* **Work to do**
Render the material below as a numbered list, starting with the line that contains "Contacteer ons (558, 982)" and continuing through the line that contains "mécanique (212, 1524)". Leave out any blank lines.

* **Supplied records**
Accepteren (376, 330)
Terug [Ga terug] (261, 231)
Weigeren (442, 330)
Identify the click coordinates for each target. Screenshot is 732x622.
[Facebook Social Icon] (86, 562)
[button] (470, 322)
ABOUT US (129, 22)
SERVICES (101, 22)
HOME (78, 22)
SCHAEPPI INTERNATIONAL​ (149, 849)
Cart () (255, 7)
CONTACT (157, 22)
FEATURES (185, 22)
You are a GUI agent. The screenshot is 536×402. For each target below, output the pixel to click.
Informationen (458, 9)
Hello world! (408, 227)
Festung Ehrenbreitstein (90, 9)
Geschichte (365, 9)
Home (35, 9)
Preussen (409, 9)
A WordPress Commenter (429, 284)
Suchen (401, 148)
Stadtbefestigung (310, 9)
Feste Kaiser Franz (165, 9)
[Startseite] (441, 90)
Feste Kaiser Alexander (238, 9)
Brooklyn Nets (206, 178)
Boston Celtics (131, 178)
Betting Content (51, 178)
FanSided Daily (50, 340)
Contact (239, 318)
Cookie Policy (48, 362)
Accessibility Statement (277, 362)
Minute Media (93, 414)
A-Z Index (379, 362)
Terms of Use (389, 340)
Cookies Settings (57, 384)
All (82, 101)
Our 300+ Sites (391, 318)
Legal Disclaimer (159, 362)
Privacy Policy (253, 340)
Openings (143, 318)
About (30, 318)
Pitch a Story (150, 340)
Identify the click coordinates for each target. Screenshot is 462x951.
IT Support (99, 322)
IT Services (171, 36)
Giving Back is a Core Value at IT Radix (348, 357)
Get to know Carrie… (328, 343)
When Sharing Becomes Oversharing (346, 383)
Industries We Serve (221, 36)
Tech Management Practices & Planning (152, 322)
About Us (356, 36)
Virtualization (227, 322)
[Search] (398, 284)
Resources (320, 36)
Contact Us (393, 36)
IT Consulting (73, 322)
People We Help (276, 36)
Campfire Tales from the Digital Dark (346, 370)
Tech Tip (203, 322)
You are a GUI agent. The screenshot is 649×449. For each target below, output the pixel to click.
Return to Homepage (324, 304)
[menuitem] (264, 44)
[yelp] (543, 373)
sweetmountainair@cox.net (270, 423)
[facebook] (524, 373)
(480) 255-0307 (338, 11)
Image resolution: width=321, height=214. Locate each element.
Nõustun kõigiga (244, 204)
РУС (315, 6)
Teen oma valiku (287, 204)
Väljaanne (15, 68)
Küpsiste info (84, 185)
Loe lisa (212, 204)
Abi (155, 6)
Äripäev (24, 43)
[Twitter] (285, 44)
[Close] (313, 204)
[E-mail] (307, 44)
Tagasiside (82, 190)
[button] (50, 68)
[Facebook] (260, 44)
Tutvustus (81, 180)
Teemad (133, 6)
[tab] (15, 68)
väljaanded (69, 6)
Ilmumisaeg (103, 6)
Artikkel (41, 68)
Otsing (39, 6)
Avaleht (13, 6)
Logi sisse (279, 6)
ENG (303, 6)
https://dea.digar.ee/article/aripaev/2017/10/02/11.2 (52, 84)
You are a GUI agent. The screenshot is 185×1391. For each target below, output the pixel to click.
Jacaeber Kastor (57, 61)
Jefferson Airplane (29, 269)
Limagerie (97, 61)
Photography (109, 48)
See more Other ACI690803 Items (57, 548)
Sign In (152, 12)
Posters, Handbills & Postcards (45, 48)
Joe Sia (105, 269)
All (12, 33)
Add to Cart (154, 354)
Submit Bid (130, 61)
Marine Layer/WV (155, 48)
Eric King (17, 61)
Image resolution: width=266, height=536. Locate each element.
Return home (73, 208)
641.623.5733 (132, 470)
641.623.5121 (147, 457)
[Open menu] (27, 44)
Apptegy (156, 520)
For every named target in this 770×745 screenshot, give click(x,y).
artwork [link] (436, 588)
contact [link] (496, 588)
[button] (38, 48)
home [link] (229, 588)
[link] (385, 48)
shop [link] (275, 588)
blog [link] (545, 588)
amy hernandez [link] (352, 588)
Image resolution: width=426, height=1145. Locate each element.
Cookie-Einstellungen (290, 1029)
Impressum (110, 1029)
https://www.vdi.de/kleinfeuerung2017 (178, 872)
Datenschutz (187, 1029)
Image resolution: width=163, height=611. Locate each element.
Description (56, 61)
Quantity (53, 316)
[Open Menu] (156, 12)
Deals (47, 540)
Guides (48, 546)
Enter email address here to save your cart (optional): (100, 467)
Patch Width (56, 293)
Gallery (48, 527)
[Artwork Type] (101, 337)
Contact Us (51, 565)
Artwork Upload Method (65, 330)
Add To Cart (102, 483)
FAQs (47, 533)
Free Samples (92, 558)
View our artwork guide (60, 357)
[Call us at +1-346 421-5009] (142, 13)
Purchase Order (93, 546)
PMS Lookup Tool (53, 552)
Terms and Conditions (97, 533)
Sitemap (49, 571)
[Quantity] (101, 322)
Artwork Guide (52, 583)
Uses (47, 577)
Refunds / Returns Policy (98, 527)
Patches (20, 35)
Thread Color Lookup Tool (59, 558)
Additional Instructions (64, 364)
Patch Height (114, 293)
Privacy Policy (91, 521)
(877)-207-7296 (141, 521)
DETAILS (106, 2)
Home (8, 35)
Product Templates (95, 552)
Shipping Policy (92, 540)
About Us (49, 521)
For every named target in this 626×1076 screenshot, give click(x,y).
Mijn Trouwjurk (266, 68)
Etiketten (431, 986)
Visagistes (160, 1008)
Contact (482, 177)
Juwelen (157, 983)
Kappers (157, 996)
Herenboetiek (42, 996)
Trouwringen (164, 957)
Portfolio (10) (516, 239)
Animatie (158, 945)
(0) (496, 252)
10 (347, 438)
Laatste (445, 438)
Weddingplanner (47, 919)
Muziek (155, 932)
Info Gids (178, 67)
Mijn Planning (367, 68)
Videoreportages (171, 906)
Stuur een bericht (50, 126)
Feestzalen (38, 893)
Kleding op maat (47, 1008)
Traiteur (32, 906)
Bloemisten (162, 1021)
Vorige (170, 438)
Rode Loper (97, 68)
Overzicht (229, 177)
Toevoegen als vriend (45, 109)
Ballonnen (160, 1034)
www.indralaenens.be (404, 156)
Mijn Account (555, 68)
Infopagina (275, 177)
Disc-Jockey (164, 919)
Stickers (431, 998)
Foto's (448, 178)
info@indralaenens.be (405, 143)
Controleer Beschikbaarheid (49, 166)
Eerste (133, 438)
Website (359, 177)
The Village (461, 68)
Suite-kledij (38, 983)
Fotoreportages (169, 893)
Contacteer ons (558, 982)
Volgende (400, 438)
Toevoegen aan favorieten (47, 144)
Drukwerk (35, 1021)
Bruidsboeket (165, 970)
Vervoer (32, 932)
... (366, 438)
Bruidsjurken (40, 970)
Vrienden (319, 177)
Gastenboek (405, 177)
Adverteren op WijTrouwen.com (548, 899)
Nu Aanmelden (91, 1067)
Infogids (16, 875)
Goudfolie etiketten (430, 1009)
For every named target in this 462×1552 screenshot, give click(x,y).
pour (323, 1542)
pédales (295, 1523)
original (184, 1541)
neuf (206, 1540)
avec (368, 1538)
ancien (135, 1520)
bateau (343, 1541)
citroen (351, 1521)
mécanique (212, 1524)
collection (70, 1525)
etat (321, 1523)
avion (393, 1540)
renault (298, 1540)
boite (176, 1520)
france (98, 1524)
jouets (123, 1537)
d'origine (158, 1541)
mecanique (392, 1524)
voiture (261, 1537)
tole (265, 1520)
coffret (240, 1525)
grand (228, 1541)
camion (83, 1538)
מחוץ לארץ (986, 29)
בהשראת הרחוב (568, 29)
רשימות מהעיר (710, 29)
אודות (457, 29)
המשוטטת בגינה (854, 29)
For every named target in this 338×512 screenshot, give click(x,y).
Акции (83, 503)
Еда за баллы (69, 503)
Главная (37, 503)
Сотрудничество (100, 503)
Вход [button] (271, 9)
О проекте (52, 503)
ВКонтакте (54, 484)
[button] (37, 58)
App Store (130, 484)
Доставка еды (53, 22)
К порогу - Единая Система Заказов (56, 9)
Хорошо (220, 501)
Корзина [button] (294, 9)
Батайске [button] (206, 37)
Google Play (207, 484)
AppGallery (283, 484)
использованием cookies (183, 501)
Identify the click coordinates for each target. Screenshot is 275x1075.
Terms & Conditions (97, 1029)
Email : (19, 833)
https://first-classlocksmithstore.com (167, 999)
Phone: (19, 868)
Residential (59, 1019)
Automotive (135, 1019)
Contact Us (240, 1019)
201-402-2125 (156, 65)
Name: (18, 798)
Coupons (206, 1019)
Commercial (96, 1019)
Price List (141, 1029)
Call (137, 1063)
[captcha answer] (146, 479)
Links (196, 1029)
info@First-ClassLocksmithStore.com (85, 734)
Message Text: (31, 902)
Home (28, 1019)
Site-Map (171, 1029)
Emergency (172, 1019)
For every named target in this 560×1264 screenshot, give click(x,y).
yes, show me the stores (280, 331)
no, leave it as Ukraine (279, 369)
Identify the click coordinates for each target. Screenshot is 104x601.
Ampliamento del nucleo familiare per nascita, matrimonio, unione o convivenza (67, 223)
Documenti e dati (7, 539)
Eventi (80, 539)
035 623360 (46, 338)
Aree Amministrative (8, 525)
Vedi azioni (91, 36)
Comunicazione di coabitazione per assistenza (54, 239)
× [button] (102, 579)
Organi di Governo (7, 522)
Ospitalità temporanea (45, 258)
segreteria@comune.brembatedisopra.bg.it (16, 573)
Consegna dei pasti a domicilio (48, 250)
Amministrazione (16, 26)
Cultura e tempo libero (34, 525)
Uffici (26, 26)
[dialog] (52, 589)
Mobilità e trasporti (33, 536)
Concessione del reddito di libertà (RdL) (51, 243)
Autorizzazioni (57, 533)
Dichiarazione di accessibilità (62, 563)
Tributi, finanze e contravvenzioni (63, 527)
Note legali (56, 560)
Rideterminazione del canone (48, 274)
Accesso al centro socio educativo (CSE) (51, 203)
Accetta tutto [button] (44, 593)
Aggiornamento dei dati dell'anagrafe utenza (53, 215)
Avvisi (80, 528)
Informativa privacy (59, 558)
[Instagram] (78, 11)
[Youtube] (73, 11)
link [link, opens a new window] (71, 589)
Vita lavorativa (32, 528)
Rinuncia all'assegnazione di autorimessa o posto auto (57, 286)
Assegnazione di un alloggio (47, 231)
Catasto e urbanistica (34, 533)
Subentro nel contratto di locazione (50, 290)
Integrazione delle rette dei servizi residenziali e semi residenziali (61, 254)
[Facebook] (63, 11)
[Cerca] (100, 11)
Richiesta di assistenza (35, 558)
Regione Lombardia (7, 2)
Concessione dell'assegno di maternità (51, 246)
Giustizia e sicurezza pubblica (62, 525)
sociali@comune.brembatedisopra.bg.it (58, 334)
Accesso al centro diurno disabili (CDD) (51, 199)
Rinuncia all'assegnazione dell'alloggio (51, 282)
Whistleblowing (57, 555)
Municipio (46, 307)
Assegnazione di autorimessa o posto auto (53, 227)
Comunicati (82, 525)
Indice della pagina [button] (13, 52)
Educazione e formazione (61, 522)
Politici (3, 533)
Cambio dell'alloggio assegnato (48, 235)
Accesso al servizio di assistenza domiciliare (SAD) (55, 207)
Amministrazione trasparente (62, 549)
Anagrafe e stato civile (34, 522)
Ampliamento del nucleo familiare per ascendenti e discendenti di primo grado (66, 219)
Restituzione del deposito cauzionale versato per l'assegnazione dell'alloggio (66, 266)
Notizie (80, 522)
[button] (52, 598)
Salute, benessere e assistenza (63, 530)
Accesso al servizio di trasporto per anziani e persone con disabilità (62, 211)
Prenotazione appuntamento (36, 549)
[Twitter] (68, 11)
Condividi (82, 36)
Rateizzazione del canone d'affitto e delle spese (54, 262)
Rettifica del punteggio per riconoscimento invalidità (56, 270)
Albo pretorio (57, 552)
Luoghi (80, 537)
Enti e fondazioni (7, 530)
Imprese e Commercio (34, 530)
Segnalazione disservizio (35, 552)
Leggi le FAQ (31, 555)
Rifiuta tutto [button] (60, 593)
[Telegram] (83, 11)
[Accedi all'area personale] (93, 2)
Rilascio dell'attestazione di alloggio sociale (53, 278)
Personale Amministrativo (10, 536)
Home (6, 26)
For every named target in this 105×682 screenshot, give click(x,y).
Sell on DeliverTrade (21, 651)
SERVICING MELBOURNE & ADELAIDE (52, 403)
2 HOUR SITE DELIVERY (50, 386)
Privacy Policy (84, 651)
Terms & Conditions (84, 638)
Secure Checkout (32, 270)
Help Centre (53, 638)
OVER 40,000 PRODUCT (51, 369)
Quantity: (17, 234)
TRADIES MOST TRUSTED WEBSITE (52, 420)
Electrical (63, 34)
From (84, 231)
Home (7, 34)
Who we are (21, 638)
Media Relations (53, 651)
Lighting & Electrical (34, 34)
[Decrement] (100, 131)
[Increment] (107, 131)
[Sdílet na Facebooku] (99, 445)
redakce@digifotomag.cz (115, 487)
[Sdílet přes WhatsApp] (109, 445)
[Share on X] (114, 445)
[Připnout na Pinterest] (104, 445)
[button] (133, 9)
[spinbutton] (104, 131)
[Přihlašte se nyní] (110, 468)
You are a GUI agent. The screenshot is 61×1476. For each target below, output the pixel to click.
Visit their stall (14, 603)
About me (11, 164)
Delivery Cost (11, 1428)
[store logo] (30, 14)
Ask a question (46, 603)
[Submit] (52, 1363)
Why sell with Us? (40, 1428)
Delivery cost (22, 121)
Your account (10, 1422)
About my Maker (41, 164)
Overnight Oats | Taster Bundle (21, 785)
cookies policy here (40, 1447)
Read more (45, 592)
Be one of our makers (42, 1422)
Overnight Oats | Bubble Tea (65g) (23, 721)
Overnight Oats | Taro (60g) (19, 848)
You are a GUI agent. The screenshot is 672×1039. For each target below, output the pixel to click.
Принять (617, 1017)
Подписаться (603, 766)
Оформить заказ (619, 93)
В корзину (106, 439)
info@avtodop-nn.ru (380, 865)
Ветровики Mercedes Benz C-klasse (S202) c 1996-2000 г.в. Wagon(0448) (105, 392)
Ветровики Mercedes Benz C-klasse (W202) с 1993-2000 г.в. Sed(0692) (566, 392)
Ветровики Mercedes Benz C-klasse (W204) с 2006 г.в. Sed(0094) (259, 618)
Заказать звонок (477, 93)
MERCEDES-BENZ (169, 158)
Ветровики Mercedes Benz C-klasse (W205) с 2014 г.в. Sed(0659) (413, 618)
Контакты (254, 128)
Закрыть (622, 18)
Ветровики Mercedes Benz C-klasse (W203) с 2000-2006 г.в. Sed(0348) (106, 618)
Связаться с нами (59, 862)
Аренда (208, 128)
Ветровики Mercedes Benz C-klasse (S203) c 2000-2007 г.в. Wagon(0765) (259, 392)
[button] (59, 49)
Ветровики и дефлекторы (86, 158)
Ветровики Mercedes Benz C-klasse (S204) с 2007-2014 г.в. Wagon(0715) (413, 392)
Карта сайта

* **In response**
1. Contacteer ons (558, 982)
2. Volgende (400, 438)
3. Toevoegen aan favorieten (47, 144)
4. Drukwerk (35, 1021)
5. Bruidsboeket (165, 970)
6. Vervoer (32, 932)
7. ... (366, 438)
8. Bruidsjurken (40, 970)
9. Vrienden (319, 177)
10. Gastenboek (405, 177)
11. Adverteren op WijTrouwen.com (548, 899)
12. Nu Aanmelden (91, 1067)
13. Infogids (16, 875)
14. Goudfolie etiketten (430, 1009)
15. For every named target in this 462×1552 screenshot, give click(x,y).
16. pour (323, 1542)
17. pédales (295, 1523)
18. original (184, 1541)
19. neuf (206, 1540)
20. avec (368, 1538)
21. ancien (135, 1520)
22. bateau (343, 1541)
23. citroen (351, 1521)
24. mécanique (212, 1524)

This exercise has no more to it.